Same story with Prolog. It might be a good language, but there are all sorts of special cases and exceptions when working with it interactively. I've gotten so much used to working interactively, to have a live, one-on-one honest conversation with my language and environment that languages without it seem brain-dead somehow.
Try https://github.com/triska/ediprolog for a great interactive Prolog mode for Emacs. Much better that SLIME (as I remember it from briefly playing with it ten years ago): There is no notion of moving code from your edit buffer to a REPL, the code in your edit buffer is your program. Queries are also part of your program (using special comment syntax) rather than entered in a separate REPL and lost when you close that.

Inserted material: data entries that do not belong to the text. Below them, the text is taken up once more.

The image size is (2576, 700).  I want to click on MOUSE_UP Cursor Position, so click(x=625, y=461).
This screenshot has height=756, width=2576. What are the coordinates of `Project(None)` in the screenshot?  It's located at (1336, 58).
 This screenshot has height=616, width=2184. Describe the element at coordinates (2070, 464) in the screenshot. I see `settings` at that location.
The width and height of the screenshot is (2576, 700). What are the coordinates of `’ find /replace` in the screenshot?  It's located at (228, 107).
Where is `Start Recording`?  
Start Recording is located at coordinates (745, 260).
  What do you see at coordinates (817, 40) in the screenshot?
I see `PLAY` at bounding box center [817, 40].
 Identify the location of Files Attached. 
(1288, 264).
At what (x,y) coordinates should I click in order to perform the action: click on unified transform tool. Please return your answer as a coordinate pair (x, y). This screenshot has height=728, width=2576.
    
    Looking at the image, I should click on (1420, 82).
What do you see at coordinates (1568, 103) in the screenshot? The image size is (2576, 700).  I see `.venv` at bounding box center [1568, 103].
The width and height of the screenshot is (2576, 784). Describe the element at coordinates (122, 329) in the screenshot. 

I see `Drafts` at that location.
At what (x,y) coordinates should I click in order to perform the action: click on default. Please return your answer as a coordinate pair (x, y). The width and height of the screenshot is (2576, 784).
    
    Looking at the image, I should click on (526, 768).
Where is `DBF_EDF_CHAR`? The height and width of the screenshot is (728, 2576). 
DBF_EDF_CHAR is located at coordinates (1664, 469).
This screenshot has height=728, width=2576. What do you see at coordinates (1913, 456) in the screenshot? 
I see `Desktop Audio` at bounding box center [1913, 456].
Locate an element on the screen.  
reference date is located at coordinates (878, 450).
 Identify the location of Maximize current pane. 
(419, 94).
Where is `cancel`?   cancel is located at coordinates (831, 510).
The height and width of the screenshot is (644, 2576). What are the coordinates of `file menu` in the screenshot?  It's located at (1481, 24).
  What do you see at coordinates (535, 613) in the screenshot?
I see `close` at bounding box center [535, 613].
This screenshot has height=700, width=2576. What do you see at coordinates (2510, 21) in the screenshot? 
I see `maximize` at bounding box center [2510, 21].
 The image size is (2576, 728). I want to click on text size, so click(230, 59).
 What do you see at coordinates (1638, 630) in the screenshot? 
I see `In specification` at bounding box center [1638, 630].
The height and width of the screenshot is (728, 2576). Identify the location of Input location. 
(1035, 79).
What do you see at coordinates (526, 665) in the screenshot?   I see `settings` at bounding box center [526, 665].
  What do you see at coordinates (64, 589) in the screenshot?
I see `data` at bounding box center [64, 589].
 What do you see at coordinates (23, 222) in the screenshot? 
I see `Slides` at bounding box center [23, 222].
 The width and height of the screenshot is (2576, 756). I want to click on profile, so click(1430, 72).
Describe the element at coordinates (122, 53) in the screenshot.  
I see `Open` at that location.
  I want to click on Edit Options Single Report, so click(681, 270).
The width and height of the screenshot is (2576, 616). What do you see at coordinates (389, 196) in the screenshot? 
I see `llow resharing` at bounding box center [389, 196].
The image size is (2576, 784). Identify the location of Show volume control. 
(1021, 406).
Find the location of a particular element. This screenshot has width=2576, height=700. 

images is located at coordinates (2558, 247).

I think Tuareg-mode also makes the OCaml part a lot less painful. It's a bit unfair to compare Lisp used with tight Emacs integration to OCaml used seemingly without the corresponding integration.
OCaml is pretty sweet too, but I think it strikes a different balance. You end up with something more static of course, but I've found it to be quick to compile, and quick to run.
You still can't compare to the SLIME experience for CL of course, though tools like Utop are nice. That and a few other add-ons try to fill some gaps.
Of course, Common Lisp spoiled me beyond words. I've tried OCaml the other day. It might be a good language, but I can't seem to make it integrate nicely with the Emacs workflow that I was used to from Common Lisp. You need ;; at the end of your expression when in the REPL, but not when building a standalone app in OCaml. When compiling it's considered bad practice to put ;; But without it, the REPL doesn't know where the expression ends. Or something like that, anyway.
Same story with Prolog. It might be a good language, but there are all sorts of special cases and exceptions when working with it interactively. I've gotten so much used to working interactively, to have a live, one-on-one honest conversation with my language and environment that languages without it seem brain-dead somehow.
I agree with your "terrible regression" comment.